Oleh: Nindy
Lagi dan lagi, tindakan bullying (perundungan) yang dilakukan oleh sekelompok anak remaja di Batam mewarnai jagat media sosial. Adapun yang semakin membuat miris adalah pelaku merupakan anak-anak perempuan rentang usia 14 hingga 18 tahun dan melakukan tindakan bullying pada sesama anak perempuan.
Dikutip dari kompas.tv (02/03/24), Polresta Barelang telah menetapkan empat tersangka pada kasus tersebut. Kapolresta Barelang Kombes Pol Nugroho Tri N mengatakan bahwa empat pelaku dalam kasus ini adalah NH (18), RS (14), M (15), dan AK (14).

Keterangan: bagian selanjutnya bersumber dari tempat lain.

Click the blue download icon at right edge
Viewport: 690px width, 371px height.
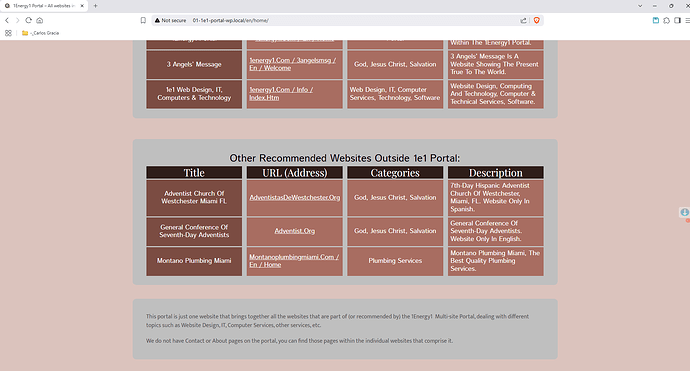tap(685, 213)
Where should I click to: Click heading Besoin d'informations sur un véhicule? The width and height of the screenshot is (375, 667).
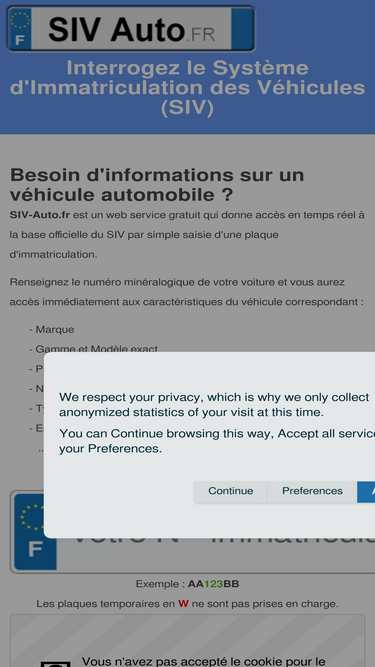tap(157, 185)
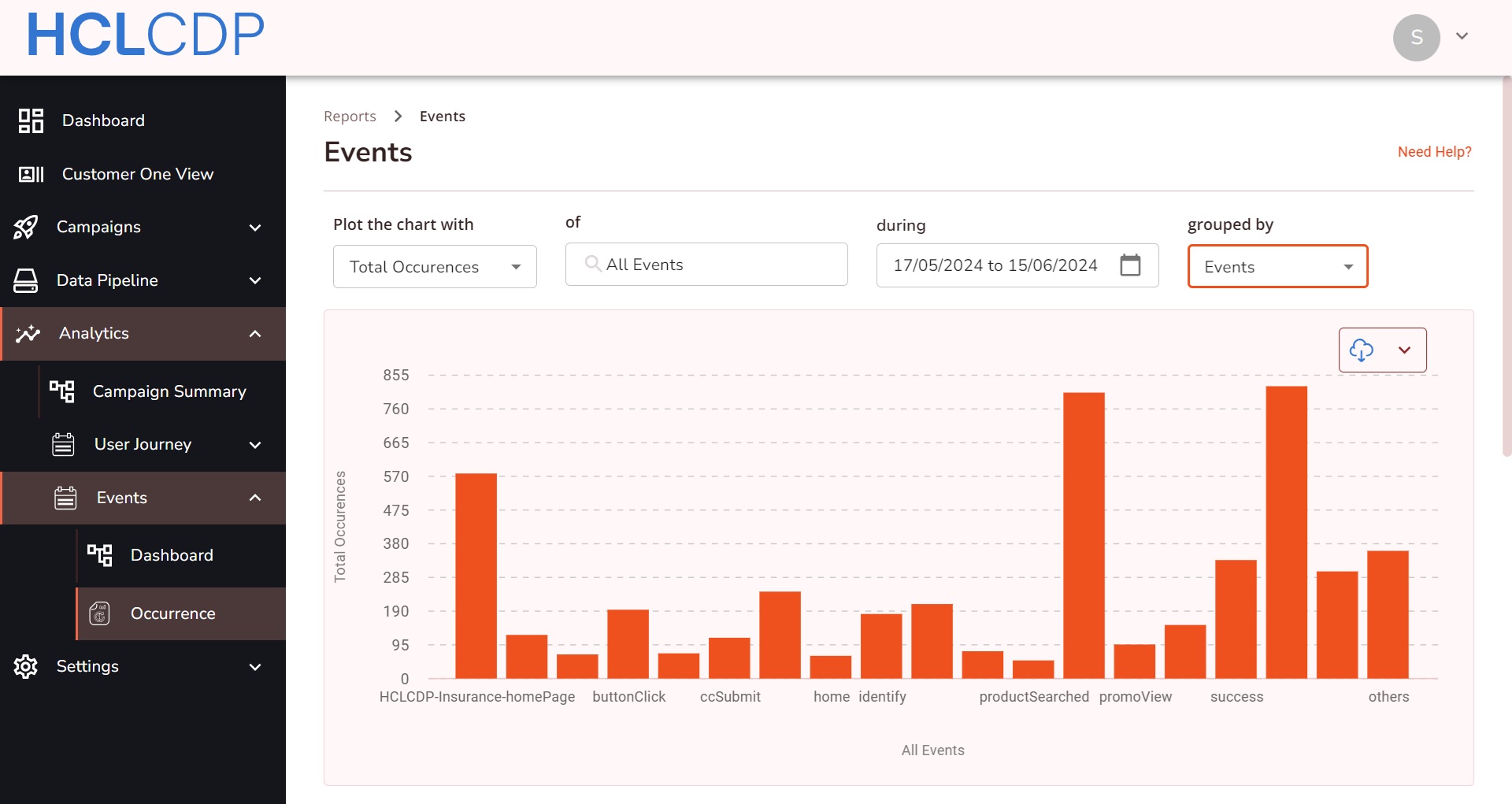Click the Need Help? link
1512x804 pixels.
click(1434, 151)

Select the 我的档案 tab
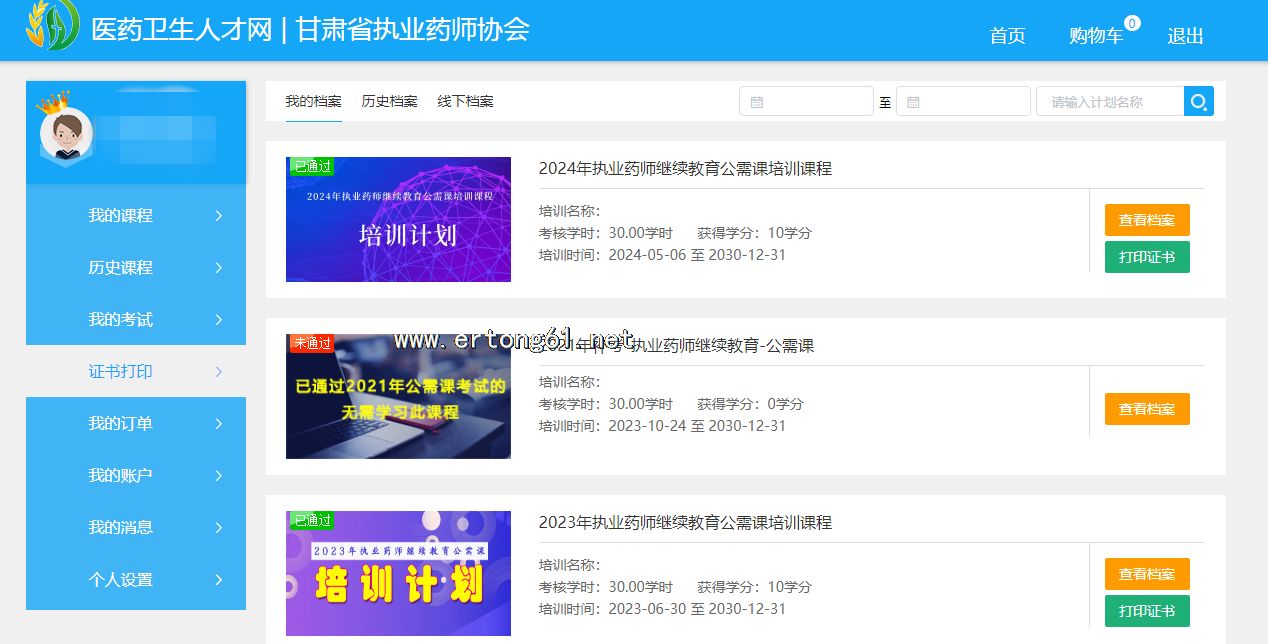click(313, 101)
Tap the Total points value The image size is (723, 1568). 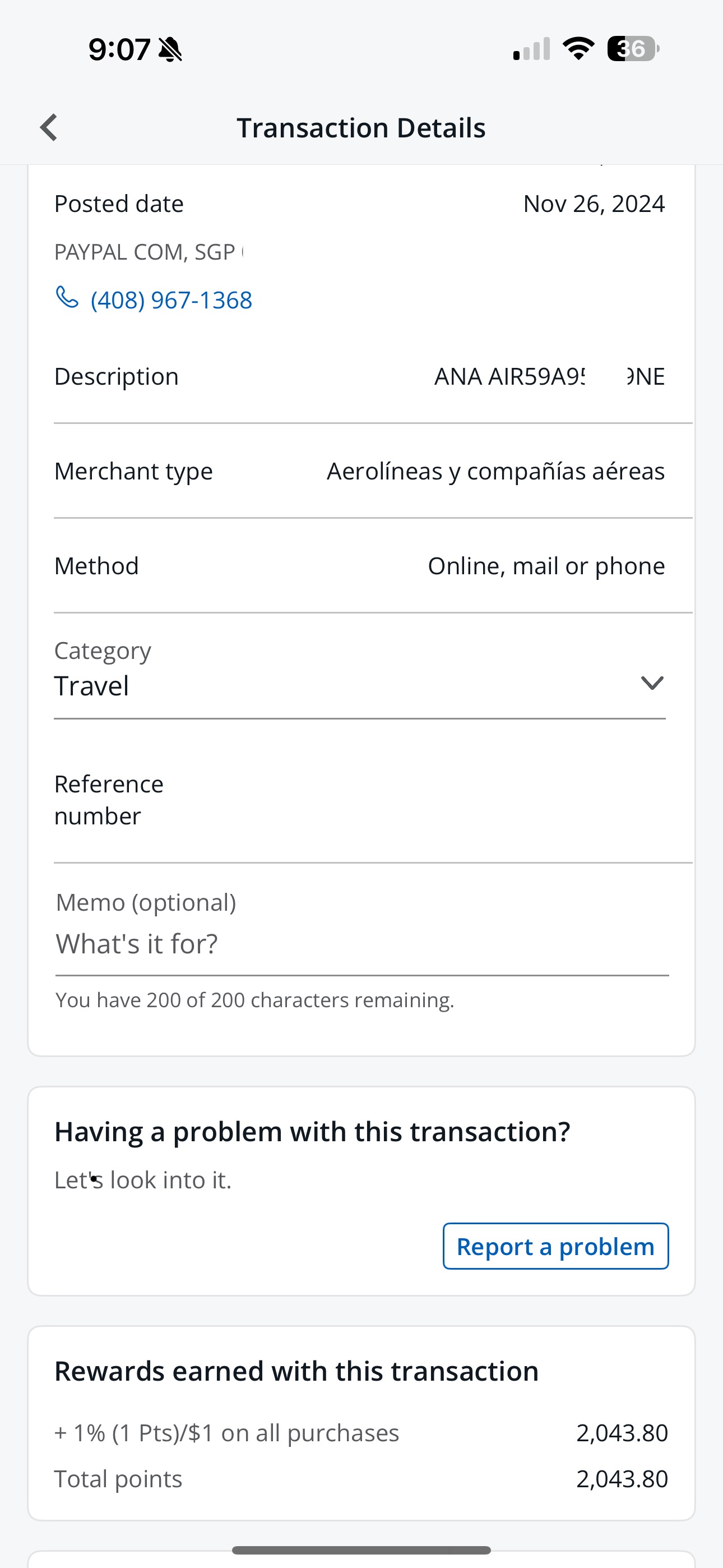[622, 1478]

Kasus ini bermula ketika pelaku dan korban saling ejek di aplikasi WhatsApp. Pelaku kemudian mengajak beberapa temannya untuk mendatangi korban. Korban dan pelaku sama-sama sudah tidak sekolah atau putus sekolah. Mereka juga saling mengenal satu sama lain.
Terdapat dua video yang beredar. Pada video pertama, korban mengenakan kaos putih dan celana hitam dihajar oleh sekelompok remaja putri. Pelaku menendang kepala korban dan menjambak rambut korban. Adapun, pada video kedua, korban mengenakan kaos hitam dan celana kuning. Pelaku menendang wajah korban hingga kepalanya terbentur ke pintu besi ruko. Berdasarkan hasil penyidikan sementara, kelompok remaja putri tersebut menganiaya korban karena sakit hati, di mana korban disebut merebut pacar pelaku. Namun demikian, polisi masih mendalami dugaan tersebut. Selain itu, korban juga dituduh mencuri barang milik pelaku. Korban mengalami luka, memar, dan bekas sundutan rokok pelaku. (kompas.tv, 02/03/24)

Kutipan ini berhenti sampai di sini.